Posted By USFN, Tuesday, December 12, 2017
Updated: Tuesday, November 14, 2017

December 12, 2017

by Bruce J. Bergman
Berkman, Henoch, Peterson, Peddy & Fenchel, P.C. – USFN Member (New York)

Two recent cases in New York confirm that sending the 90-day notice is a condition precedent to initiate a home loan mortgage foreclosure action, and that failure to do so will defeat summary judgment and effectively defeat the case. [Citibank, N.A. v. Wood, 150 A.D.3d 813, 55 N.Y.S.3d 109 (2d Dept. May 10, 2017); Wells Fargo Bank, N.A. v. Trupia, 150 A.D.3d 1049, 55 N.Y.S.3d 134 (2d Dept. May 17, 2017).]

This is hardly welcome for lenders, but it is nothing new. What is perhaps significant is the more obscure issue of how to prove that the 90-day notice was sent. Each lender failed on that point in the cited cases.

In the Citibank case, the court held that the plaintiff had failed to submit an affidavit of service (or any other proof of mailing by the post office) showing that it properly served the borrower according to the statute. Rather, the affidavit of an officer simply referenced supposed tracking numbers stamped on the notice. This was held to be insufficient to show that the notice was sent in the manner required by the statute because the loan servicer did not provide proof of a standard office mailing procedure and offered no independent proof of the actual mailing.

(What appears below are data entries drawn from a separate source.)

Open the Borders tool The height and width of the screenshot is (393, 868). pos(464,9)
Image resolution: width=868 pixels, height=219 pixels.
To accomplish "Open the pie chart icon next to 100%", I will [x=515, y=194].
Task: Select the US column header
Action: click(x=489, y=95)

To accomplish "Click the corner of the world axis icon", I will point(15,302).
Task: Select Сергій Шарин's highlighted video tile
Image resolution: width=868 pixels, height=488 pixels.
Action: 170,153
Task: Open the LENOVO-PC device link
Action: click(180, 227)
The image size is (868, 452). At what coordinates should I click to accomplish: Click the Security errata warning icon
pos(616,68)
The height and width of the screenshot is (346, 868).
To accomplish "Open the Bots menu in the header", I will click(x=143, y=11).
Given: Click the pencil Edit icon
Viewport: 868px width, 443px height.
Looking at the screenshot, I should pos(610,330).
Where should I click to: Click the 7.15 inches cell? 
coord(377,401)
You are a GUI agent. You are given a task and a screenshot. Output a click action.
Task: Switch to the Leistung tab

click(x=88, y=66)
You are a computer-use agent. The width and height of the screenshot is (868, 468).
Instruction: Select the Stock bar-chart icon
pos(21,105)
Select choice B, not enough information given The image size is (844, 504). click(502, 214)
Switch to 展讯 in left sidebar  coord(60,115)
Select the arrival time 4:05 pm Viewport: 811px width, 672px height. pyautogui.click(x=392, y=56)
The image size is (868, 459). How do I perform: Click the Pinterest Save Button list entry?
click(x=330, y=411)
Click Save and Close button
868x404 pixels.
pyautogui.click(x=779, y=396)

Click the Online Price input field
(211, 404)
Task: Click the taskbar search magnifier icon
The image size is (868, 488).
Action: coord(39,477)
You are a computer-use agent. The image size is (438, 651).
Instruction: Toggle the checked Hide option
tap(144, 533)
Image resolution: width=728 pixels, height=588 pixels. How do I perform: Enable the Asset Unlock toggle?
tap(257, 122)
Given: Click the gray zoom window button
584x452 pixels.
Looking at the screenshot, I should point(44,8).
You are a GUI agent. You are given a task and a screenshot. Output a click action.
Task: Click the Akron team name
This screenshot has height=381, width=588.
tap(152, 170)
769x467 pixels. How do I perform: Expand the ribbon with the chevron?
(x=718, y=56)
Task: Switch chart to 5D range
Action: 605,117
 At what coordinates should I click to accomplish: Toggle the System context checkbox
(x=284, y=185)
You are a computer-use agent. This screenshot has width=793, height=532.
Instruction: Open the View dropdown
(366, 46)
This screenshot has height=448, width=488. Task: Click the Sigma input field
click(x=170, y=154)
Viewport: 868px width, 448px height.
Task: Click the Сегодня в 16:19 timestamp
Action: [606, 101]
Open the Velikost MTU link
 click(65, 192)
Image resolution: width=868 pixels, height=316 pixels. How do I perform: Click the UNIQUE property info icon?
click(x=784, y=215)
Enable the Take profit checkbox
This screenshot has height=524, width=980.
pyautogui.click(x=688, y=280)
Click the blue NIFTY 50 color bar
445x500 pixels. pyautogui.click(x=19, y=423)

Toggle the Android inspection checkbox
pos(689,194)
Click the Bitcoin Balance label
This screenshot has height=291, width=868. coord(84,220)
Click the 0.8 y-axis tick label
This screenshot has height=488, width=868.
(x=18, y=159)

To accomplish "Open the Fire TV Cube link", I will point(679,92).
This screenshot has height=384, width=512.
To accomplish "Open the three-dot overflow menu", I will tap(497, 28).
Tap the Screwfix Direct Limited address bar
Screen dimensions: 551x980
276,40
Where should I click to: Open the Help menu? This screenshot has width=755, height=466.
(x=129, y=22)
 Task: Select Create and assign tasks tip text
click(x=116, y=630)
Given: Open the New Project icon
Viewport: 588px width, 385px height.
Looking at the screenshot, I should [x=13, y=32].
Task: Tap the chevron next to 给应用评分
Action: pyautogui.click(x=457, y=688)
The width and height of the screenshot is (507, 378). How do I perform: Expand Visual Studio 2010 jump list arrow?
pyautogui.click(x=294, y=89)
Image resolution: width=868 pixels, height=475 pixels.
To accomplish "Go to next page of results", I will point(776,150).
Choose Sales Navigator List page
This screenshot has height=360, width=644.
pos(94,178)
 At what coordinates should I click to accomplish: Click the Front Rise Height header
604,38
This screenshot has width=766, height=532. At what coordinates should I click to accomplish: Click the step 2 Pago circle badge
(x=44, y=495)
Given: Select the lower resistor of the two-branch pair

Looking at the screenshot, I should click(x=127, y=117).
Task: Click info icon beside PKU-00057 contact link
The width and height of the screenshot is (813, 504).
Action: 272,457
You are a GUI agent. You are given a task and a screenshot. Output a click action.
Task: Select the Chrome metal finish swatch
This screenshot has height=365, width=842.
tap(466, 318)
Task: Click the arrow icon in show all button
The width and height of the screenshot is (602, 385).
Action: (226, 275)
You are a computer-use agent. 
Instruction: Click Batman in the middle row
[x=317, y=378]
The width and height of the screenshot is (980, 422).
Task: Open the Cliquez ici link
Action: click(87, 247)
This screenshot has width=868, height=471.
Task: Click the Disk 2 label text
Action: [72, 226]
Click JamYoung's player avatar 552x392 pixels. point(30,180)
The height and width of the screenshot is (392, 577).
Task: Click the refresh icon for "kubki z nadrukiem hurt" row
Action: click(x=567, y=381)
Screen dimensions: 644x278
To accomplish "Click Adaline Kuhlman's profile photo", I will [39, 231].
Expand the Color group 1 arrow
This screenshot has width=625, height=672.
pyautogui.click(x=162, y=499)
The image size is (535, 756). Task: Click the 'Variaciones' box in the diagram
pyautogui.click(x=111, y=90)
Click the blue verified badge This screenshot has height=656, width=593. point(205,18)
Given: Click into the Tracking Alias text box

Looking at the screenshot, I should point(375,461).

In the Wells Fargo case, the plaintiff submitted an affidavit of an officer stating that she had reviewed the 90-day notice sent to the borrower on a certain date to the last known address by first-class and certified mail. Annexed to the affidavit was a copy of that notice, along with a copy of the certified mail receipt and the certified mail number; however, the receipt contained no language indicating that it was issued by the U.S. Postal Service. The court held that although mailing may be proved by documents meeting the requirements of the business records exception to the rule against hearsay, here, the officer did not claim that she was familiar with the plaintiff’s mailing practices and procedures. Consequently the plaintiff “did not establish proof of a standard office practice and procedure designed to ensure that items are properly addressed and mailed [citation omitted].” In the end, the plaintiff was simply unable to support the officer’s assertion that the notice was mailed to the borrower by first-class mail.

All of this readily suggests that foreclosing plaintiffs will need to have procedures in place to ensure that actual proof of a mailing, according to the statute, can be presented to a court when a borrower claims that the 90-day notice was not sent.